Kurz vor seinem letzten Start hat er seherische Worte gesprochen, wie folgt:
"Ich habe den Eindruck, daß etwas ganz Neues auf unserem Planeten im Werden ist. Der materielle Fortschritt der neuen Zeit hat in der Tat alle Menschen durch eine Art Nervensystem verbunden. Es gibt unzählige Kontakte und dauernde Verbindungen. Wir sind körperlich zusammengefügt wie die Zellen des gleichen Leibes. Doch dieser Leib hat noch keine Seele. Dieser Organismus ist noch nicht zum Bewußtsein seiner selbst gelangt."
Nun, ein halbes Jahrhundert nach Verkündigung dieser Vision stehen wir vor der Tatsache, daß der "Leib" der globalen Menschheitsfamilie noch enger und dichter zusammengewachsen ist. Die moderne Multimediatechnologie hat die Menschenwelt zu einem hochvernetzten geschlossenen System, zu einem einheitlichen Ganzen zusammenschmelzen lassen, zu einem Ganzen, das bereits unteilbar geworden ist.

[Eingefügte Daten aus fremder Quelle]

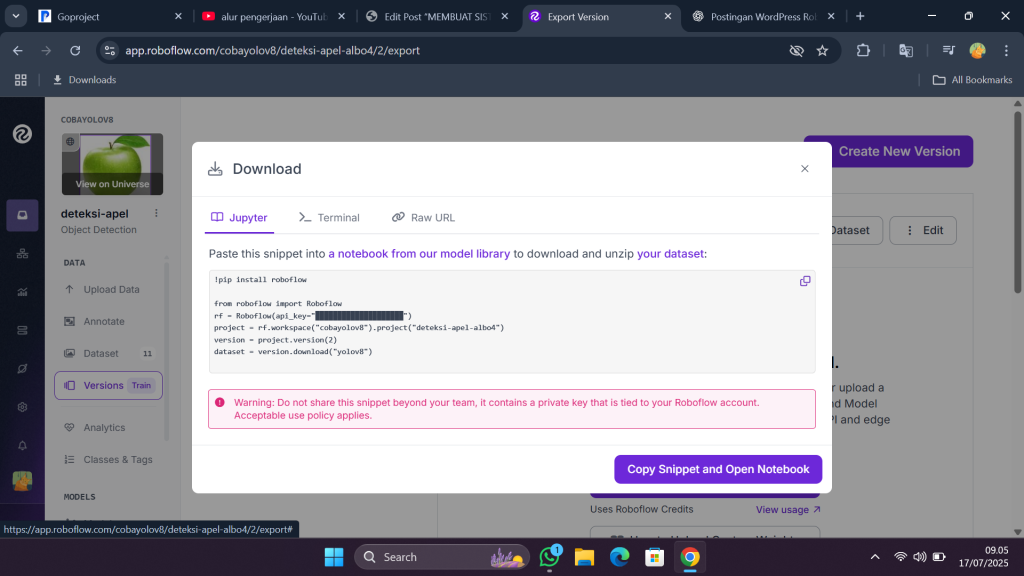Open the notebook from model library link
Image resolution: width=1024 pixels, height=576 pixels.
(x=419, y=254)
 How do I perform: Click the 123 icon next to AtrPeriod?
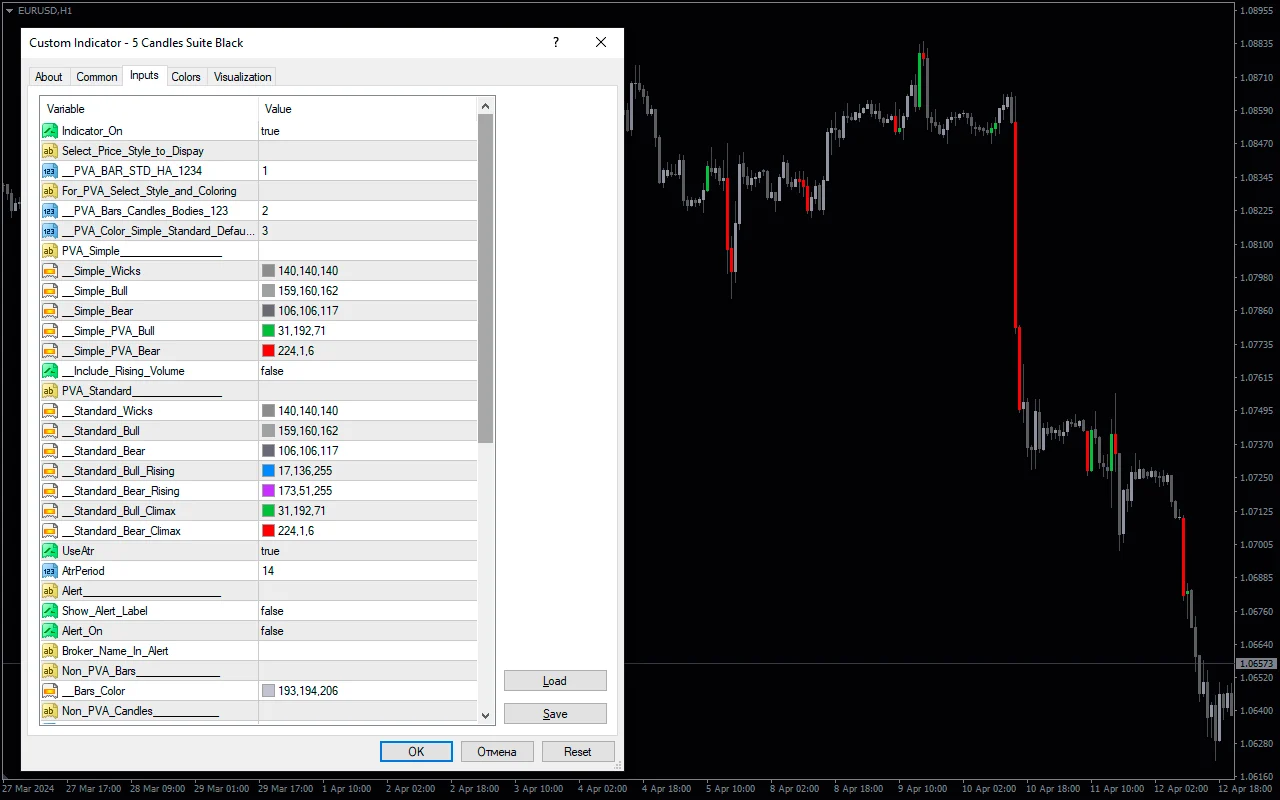click(x=50, y=570)
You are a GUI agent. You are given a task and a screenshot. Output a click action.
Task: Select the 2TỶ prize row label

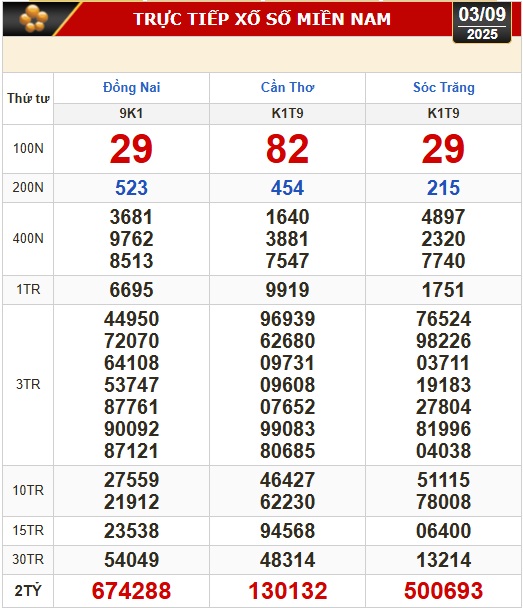(28, 591)
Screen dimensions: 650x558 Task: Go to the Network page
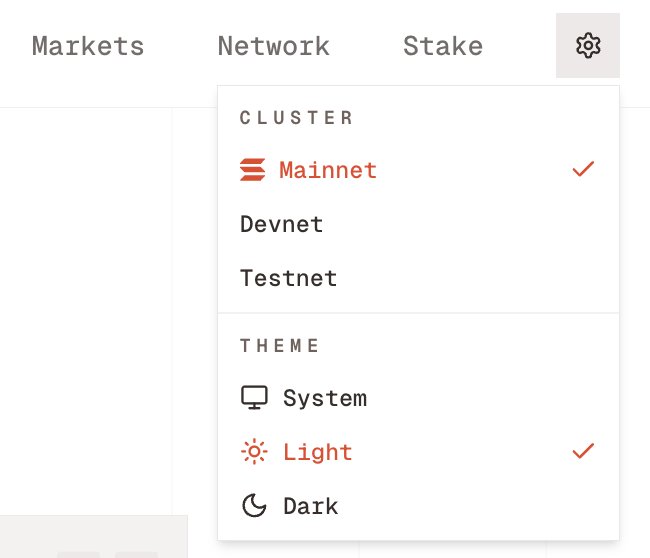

Die neue Multimediatechnologie sagt uns "wie wir in Zukunft über die relevanten gesellschaftlichen Aspekte informiert werden, wie wir uns bilden bzw. weiterbilden, wie wir uns unterhalten und entspannen". Sie sagt uns, w i e wir besser kommunizieren können, sie sagt uns aber nicht, w a s wir uns sagen sollten. Wir können also weltweit mit allen Menschen Kontakt gewinnen, aber w a s unsere Gesprächsthemen sein könnten, erfahren wir von der neuen Kommunikationstechnologie nicht! Sie gibt uns keine gemeinsame Sprache, keine gemeinsame Wertordnung und keinen gemeinsamen Lebenssinn. Wir leben eng aneinandergerückt, können aber die durch solche Berührung entstehenden Konflikte nicht lösen. Das dichte Nebeneinander verschiedener Weltbilder und Wertvorstellungen in einem enger werdenden Raum birgt in sich wachsende Gefahr, und die heutige Weltlage mit ihren unbewältigten Turbulenzen scheint ein Zeichen hierfür (Fundamentalismus).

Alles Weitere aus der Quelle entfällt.